Le Secrétaire général salue l'attribution à l'AIEA du prix Nobel de la paix

7 octobre 2005
Mohamed ElBaradei, Directeur général de l'Agence internationale de l'énergie atomique (AIEA) de 1997 à 2009

Le Secrétaire général a salué aujourd'hui l'attribution du prix Nobel de la paix 2005 à l'Agence internationale de l'énergie atomique, l'agence du système des Nations Unies chargée notamment de maîtriser la prolifération nucléaire, et à son directeur général, Mohamed ElBaradei.

« Depuis 1957, l'AIEA a œuvré sans relâche et avec expertise pour enrayer la prolifération des armes nucléaires et promouvoir des utilisations sûres et pacifiques de la technologie nucléaire. Depuis 1997, Mohamed ElBaradei a mené avec beaucoup de compétence cette mission essentielle », indique un message transmis aujourd'hui par le porte-parole du Secrétaire général.

« Ce prix vient à point nommé pour rappeler le besoin pressant de progresser sur la question de la non-prolifération et du désarmement nucléaires, à un moment où les armes de destruction massive continuent de constituer une grave menace pour nous tous », ajoute le message.

Le Secrétaire général se félicité du fait qu'avec ce prix, l'AIEA rejoigne le Haut Commissariat des Nations Unies pour les réfugiés (HCR), l'OIT, le Fonds des Nations Unies pour l'enfance (UNICEF), les forces de maintien de la paix, Ralph Bunche, Dag Hammarskjöld et l'ONU elle-même au nombre des lauréats du prix Nobel de la paix.

Dans un communiqué de l'AIEA publié également aujourd'hui à Vienne, Mohamed ElBaradei a déclaré aujourd'hui qu'il ressentait « de la gratitude, de la fierté et de l'espoir » à l'idée de partager cette récompense prestigieuse avec l'organisation qu'il dirige.

Ce prix « renforce notre détermination à un moment où nous entamons un chemin difficile », a-t-il affirmé, estimant qu'il « donne une importance et un élan » particulier aux efforts de l'agence.

« L'AIEA a été créée sur la base d'un credo simple : 'l'atome pour la paix' – afin que la science nucléaire soit employée dans la sécurité pour le bien de l'humanité et non pas pour sa destruction », a dit Mohamed ElBaradei.

L'attribution de ce prix intervient dans le contexte de négociations intenses avec l'Iran afin qu'elle renonce à la production de matériau nucléaire de qualité militaire et avec la Corée du Nord afin qu'elle abandonne les armes atomiques qu'elle allègue avoir fabriqué.

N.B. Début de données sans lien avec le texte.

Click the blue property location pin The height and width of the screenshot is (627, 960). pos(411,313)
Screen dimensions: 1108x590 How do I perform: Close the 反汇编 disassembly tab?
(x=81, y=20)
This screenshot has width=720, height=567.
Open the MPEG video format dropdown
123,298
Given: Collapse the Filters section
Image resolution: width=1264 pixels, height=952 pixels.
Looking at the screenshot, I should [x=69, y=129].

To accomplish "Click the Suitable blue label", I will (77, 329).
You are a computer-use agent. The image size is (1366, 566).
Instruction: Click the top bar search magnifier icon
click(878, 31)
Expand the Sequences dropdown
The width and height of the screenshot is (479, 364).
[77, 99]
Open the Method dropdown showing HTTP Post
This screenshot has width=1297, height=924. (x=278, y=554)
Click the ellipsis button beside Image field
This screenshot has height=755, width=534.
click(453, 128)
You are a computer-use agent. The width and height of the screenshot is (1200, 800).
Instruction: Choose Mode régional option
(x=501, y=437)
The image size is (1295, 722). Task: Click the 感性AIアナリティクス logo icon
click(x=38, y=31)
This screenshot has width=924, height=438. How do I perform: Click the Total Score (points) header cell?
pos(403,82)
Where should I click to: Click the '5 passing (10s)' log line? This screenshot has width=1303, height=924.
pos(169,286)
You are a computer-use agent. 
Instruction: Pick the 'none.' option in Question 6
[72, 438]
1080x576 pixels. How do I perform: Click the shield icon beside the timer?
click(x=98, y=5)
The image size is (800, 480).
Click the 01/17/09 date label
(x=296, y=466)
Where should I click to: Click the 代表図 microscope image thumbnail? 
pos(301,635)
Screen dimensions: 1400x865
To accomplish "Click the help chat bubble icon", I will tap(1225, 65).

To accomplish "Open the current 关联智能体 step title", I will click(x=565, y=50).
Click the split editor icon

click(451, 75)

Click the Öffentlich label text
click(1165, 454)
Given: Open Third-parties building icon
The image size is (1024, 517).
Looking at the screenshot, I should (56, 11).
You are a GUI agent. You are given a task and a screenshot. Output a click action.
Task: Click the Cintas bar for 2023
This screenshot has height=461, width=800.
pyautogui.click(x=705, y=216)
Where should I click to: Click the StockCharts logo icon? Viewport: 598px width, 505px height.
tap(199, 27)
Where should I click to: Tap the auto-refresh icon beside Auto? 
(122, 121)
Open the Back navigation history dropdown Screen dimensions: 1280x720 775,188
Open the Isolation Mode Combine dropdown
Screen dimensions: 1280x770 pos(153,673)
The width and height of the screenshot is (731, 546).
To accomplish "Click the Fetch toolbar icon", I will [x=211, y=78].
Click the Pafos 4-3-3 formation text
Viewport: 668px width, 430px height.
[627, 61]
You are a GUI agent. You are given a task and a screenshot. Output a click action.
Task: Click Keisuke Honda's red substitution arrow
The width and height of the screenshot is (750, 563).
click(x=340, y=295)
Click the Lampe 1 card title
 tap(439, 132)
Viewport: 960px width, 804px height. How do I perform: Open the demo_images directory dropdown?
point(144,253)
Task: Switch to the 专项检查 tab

Elle intervient aussi après les échecs de la dernière conférence sur le Traité de non-prolifération nucléaire (TNP) et du sommet mondial qui s'est tenu à New York en septembre, en ce que son document final s'abstenait totalement de traiter des questions du désarmement et de la non-prolifération.

Les experts de la Première Commission de l'Assemblée générale, réunis en ce moment à New York, se sont donnés pour tâche de relancer le processus multilatéral de désarmement et la lutte internationale contre la prolifération nucléaire (voir notre dépêche du 4 octobre).